A 16-year-old high school student. He is a fan of MMORPGs and plays with a female character online. He usually lives alone at home as his mother died when he was young and his father is often overseas for work. Because of Nanami's parents' overprotectiveness, he crossdresses as a girl when he goes out with Nanami.
- Nanami Ōsaka (逢坂 七海, Ōsaka Nanami)

A 17-year-old gamer who befriends Kaoru. Because she plays as a male character and goes by the name Nami online, Kaoru initially thought she was a man, only to find out her true identity after they first met in real life. She lives a recluse life due to various circumstances and does not go to school, but upon Kaoru's encouragement, she later transfers to his school.
- Toshio Ōsaka (逢坂 俊雄, Ōsaka Toshio)
Nanami's father, who is skilled in martial arts such as judo and kendo. He is highly overprotective of Nanami, to the point that he does not want her to have any male friends.
- Shōko Ōsaka (逢坂 祥子, Ōsaka Shōko)
Nanami's mother and a housewife.

==Development==
Niichi originally created Sometimes Even Reality Is a Lie! after being unable to finish a doujin work that he was working on, with it being intended as a replacement work for an event he was attending. Originally, it was only intended to be a one-off story, but the work's positive reception led to it being fleshed out as a full series. Although stories where people who first meet online then meet in real-life, only to find out that they are of the opposite sex, are common, Niichi wanted to put his own twist on the theme by including crossdressing elements. As he originally only did the series during his free time as he had a full-time job, he did not imagine that the series would get a full serialization. The series' video game themes were inspired by his own love for video games. In contrast to other romantic comedy works where the parents play a supporting role, he also wanted Nanami's parents to play a more active role, their characters developing along with Nanami herself.

==Media==
===Manga===
Niichi began posting the series on his Twitter account on August 6, 2018, with chapters also being posted to his Pixiv account. Chukei Publishing (under Kadokawa) collected its chapters into nine tankōbon volumes under their Kitora comic label from July 31, 2020, to September 16, 2026. In June 2024, Niichi revealed that the series was coming to an end soon. The series is licensed in English by J-Novel Club.

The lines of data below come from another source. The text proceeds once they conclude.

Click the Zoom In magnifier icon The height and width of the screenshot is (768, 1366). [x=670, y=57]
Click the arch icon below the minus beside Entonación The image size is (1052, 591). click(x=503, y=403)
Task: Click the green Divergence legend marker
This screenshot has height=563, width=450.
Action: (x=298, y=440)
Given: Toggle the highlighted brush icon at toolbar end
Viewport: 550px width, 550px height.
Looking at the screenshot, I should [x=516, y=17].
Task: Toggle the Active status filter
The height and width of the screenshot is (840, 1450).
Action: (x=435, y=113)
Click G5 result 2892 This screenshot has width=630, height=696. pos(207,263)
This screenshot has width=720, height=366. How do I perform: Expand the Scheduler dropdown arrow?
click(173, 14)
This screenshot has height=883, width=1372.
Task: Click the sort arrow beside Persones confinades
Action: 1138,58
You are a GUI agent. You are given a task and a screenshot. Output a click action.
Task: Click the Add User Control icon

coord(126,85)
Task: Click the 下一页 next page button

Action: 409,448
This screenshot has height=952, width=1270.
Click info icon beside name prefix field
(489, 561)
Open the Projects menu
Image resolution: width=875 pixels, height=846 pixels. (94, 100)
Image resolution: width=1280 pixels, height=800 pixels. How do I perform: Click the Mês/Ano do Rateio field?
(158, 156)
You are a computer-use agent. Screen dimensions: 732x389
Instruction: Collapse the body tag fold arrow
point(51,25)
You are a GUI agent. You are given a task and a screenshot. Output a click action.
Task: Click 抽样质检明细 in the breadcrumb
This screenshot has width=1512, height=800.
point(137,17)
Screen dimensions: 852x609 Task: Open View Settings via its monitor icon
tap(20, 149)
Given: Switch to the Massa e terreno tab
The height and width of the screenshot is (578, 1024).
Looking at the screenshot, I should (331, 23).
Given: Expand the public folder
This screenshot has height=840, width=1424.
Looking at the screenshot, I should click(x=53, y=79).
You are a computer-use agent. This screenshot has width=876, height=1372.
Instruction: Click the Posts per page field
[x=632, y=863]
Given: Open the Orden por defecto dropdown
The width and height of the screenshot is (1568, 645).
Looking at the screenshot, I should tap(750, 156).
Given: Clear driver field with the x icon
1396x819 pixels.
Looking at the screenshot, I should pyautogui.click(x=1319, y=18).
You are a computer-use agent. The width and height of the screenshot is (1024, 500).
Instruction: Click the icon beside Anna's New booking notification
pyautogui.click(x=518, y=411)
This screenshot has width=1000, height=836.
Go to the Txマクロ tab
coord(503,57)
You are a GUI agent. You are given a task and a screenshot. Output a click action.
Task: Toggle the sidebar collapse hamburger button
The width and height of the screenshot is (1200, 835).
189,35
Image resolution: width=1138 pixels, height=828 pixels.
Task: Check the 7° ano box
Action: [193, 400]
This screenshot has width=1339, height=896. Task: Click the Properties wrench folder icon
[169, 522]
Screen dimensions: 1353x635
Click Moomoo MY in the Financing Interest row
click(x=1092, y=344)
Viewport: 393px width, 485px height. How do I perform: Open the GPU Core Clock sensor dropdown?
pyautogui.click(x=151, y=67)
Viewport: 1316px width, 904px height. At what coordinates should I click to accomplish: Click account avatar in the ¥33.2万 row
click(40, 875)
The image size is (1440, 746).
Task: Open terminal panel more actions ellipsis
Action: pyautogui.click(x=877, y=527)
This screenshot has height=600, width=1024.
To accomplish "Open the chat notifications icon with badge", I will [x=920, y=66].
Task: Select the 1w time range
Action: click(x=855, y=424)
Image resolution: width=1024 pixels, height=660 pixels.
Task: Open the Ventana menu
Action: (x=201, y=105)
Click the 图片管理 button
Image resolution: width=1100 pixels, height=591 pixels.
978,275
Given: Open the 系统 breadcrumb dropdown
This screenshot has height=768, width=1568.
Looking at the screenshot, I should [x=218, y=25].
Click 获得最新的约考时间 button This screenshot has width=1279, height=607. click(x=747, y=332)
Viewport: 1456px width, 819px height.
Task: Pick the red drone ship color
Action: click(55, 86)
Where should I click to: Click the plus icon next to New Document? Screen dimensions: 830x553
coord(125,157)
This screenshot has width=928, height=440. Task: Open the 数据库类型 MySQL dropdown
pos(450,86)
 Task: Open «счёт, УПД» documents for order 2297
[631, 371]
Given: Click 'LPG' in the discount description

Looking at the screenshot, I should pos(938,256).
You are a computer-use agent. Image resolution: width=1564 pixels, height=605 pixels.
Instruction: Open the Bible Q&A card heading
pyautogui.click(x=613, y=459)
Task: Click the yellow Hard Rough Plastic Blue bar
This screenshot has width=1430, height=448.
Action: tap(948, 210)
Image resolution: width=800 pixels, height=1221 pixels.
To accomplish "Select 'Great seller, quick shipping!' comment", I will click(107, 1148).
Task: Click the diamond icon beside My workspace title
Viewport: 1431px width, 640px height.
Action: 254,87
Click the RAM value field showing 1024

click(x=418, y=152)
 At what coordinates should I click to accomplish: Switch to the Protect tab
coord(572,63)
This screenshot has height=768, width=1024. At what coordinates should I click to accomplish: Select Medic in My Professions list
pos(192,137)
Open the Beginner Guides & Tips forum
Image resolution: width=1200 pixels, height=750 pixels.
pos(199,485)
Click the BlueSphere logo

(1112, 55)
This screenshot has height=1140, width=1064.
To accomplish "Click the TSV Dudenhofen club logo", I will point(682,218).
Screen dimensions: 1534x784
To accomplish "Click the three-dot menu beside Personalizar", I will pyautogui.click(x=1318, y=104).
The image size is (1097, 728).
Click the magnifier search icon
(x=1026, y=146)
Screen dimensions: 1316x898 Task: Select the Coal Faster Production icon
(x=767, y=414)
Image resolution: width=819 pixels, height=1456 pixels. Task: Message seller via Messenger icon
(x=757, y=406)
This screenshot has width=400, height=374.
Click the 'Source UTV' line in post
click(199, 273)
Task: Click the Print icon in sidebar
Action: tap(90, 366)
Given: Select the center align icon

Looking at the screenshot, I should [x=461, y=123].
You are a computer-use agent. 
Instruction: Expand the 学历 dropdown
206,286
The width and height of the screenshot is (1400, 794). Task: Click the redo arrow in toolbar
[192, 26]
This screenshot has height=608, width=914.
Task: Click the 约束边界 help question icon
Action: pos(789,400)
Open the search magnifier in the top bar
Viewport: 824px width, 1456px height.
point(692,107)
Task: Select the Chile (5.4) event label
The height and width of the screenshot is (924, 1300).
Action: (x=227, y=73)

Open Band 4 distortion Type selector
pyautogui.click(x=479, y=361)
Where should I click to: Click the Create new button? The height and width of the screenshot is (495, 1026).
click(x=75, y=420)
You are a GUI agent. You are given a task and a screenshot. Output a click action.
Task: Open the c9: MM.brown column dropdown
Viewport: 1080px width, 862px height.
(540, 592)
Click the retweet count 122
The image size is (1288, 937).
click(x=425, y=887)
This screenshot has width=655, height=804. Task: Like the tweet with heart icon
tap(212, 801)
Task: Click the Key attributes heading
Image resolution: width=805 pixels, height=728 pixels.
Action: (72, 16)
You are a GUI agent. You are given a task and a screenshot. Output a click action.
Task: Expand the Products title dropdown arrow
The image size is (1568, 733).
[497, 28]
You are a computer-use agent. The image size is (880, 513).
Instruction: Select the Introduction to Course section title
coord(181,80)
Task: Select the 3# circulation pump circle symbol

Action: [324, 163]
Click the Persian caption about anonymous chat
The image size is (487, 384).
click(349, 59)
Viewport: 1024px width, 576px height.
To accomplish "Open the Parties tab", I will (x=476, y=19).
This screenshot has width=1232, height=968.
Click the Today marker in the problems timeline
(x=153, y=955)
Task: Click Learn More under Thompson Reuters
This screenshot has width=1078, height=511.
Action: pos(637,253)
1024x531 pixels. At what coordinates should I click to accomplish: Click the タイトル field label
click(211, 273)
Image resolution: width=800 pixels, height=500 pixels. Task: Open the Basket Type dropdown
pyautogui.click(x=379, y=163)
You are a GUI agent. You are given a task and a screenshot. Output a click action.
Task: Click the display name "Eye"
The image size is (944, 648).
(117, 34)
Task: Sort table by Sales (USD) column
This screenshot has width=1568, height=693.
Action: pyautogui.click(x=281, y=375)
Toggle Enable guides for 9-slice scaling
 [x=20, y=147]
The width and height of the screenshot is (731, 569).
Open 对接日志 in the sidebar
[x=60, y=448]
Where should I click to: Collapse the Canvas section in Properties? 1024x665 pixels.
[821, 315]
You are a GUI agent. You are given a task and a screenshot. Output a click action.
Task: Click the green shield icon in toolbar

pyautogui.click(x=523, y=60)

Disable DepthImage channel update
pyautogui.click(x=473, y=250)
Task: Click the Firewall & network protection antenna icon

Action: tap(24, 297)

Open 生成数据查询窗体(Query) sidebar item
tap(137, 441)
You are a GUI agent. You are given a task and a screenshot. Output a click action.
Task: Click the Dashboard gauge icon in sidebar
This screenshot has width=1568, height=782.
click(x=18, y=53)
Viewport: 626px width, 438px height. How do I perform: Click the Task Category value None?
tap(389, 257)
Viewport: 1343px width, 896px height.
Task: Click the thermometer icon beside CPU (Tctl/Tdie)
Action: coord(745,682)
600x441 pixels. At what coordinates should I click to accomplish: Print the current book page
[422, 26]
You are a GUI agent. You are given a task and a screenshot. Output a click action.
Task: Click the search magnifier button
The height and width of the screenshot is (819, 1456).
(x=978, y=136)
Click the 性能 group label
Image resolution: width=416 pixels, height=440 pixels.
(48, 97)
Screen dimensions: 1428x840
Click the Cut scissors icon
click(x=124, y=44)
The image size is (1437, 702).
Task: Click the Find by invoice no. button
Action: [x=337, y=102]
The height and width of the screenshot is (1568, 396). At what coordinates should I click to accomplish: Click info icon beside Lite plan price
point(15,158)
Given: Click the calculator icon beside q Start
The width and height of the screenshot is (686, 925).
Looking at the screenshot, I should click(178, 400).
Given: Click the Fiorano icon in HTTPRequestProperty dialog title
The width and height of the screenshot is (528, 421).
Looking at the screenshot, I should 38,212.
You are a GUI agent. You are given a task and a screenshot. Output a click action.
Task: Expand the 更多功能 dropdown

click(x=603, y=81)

| No. | Original release date | Original ISBN | English release date | English ISBN |
|---|---|---|---|---|
| 1 | July 31, 2020 | 978-4-04-604812-7 | June 22, 2022 | 978-1-71-831363-7 |
| 2 | April 21, 2021 | 978-4-04-605135-6 | September 1, 2022 | 978-1-71-831364-4 |
| 3 | June 15, 2022 | 978-4-04-605852-2 | June 21, 2023 | 978-1-71-831365-1 |
| 4 | June 28, 2023 | 978-4-04-606433-2 | June 26, 2024 | 978-1-71-831366-8 |
| 5 | June 24, 2024 | 978-4-04-606922-1 | June 11, 2025 | 978-1-71-831367-5 |
| 6 | December 24, 2024 | 978-4-04-607343-3 | November 19, 2025 | 978-1-71-831368-2 |
| 7 | August 6, 2025 | 978-4-04-607634-2 | May 27, 2026 | 978-1-71-831369-9 |
| 8 | February 27, 2026 | 978-4-04-607981-7 | — | — |
| 9 | September 16, 2026 | 978-4-04-330201-7 | — | — |

===Anime===
An anime television series adaptation was announced on July 19, 2026. It is set to premiere in 2027.

===Other===
Kadokawa uploaded voiced comic videos of the series on YouTube in 2021, featuring the voices of Shun Horie as Kaoru and Nanami Yamashita as Nanami.